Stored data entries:
◆ ◆ ◆

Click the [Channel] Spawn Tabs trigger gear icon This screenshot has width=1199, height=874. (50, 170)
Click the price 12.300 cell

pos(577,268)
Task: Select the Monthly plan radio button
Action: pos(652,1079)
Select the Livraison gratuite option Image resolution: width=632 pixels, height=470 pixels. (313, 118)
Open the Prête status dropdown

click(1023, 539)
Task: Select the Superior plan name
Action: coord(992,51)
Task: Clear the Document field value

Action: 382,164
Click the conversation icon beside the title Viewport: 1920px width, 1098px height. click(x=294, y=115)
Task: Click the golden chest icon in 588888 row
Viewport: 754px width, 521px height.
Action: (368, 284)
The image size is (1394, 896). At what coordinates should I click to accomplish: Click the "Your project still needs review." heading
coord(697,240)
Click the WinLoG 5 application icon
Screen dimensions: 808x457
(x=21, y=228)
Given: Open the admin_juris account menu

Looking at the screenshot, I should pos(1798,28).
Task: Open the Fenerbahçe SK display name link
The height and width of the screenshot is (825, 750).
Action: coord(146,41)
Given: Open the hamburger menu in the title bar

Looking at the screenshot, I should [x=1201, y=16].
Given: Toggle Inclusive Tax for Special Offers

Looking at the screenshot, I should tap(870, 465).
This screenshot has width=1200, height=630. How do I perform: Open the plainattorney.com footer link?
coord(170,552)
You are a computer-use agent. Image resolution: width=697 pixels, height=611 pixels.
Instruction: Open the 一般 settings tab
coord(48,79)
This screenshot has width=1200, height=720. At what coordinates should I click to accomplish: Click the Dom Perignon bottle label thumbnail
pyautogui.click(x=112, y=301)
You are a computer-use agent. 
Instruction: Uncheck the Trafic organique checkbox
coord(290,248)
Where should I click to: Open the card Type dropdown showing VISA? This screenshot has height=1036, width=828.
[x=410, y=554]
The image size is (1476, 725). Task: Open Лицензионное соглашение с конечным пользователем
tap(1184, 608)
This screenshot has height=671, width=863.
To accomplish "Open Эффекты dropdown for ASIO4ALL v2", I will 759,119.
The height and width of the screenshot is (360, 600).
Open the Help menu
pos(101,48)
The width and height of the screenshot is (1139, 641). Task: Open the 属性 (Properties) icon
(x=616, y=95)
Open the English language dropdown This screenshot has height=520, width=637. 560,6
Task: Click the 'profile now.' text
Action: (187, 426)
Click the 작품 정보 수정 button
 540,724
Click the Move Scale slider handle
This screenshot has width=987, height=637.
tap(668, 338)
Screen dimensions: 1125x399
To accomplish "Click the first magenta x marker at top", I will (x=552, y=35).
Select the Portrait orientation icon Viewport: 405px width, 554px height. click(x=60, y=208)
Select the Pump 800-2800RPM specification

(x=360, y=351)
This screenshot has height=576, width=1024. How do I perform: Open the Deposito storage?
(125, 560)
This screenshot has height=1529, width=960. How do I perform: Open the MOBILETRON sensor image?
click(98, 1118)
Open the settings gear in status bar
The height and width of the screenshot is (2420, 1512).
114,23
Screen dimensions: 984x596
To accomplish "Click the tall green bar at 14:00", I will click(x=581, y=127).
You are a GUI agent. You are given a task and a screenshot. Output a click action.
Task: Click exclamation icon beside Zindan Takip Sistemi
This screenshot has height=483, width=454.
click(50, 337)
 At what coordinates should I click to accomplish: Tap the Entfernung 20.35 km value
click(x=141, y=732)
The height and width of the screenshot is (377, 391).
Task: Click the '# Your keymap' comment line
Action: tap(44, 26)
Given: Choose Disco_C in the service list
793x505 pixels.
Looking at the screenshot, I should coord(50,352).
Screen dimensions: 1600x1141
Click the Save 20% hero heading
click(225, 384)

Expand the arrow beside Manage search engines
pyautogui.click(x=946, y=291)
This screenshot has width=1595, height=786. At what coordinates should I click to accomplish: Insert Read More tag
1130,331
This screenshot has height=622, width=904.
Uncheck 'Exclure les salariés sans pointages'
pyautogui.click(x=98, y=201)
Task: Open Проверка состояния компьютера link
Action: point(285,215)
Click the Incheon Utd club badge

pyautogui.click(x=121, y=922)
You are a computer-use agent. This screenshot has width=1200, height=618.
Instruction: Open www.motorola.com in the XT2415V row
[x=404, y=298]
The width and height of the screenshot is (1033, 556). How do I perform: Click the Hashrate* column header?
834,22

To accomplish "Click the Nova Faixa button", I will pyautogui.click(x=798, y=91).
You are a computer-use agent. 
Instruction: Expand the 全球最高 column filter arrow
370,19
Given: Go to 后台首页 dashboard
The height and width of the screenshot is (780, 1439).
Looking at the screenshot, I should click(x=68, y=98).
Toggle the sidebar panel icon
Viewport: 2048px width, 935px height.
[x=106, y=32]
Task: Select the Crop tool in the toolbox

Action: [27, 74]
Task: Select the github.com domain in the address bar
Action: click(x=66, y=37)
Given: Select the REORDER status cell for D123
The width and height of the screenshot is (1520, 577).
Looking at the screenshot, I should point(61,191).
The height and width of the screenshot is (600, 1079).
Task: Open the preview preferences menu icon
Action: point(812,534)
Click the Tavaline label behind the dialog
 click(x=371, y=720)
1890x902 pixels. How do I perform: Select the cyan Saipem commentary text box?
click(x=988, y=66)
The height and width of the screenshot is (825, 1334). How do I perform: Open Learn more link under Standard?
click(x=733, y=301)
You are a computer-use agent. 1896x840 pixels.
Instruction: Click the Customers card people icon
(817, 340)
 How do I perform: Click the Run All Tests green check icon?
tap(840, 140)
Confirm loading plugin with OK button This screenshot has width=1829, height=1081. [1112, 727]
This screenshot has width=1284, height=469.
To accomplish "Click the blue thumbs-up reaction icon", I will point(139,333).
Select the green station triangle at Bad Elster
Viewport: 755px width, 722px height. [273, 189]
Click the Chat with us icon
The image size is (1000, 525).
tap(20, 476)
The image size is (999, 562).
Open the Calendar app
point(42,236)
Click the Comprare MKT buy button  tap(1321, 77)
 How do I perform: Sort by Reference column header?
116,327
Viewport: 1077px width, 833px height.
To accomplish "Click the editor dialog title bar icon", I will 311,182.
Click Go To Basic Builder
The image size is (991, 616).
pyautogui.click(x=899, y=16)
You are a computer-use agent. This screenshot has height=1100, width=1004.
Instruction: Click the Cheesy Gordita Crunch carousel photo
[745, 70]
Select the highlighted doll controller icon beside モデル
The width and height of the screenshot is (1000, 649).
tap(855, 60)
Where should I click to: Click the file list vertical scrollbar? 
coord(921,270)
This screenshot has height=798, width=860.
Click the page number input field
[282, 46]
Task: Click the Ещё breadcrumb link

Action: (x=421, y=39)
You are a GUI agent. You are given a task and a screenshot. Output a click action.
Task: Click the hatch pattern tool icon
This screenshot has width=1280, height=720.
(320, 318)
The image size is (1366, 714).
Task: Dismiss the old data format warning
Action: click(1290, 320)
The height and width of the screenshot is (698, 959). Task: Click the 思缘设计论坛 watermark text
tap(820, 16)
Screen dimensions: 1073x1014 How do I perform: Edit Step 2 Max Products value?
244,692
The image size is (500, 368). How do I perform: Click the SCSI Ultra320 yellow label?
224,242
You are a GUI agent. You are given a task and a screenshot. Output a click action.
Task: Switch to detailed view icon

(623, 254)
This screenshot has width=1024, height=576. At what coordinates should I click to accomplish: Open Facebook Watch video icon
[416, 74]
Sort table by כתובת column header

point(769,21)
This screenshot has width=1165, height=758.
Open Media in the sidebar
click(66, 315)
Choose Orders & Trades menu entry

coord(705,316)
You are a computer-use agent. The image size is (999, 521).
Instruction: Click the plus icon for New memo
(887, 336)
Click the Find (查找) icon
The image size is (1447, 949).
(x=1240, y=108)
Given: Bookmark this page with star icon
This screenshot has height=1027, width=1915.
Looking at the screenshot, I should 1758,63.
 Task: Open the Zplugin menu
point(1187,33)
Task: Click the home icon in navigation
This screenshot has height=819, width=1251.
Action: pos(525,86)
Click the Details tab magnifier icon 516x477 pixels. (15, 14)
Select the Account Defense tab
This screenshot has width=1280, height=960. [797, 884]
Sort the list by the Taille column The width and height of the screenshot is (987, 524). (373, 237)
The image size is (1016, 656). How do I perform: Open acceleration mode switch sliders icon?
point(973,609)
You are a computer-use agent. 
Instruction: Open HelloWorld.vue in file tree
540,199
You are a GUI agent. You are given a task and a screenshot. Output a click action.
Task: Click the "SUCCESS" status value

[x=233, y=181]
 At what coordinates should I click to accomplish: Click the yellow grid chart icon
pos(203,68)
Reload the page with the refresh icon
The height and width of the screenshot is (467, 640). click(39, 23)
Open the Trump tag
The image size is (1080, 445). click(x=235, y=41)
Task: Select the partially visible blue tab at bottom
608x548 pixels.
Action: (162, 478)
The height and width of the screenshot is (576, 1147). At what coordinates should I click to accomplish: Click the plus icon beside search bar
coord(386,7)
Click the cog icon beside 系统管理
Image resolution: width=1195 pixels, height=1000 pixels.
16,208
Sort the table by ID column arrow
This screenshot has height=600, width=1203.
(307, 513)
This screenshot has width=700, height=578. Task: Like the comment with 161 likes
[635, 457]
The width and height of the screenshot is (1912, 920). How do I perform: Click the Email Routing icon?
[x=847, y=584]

◆ ◆ ◆

Every line of the data that includes the word "computer" should be copied.

You are a computer-use agent. Image resolution: width=697 pixels, height=611 pixels.
You are a computer-use agent. 
You are a computer-use agent. This screenshot has width=1200, height=618.
You are a computer-use agent. 
You are a computer-use agent. 1896x840 pixels.
You are a computer-use agent. This screenshot has height=1100, width=1004.
You are a computer-use agent. The image size is (999, 521).
You are a computer-use agent. 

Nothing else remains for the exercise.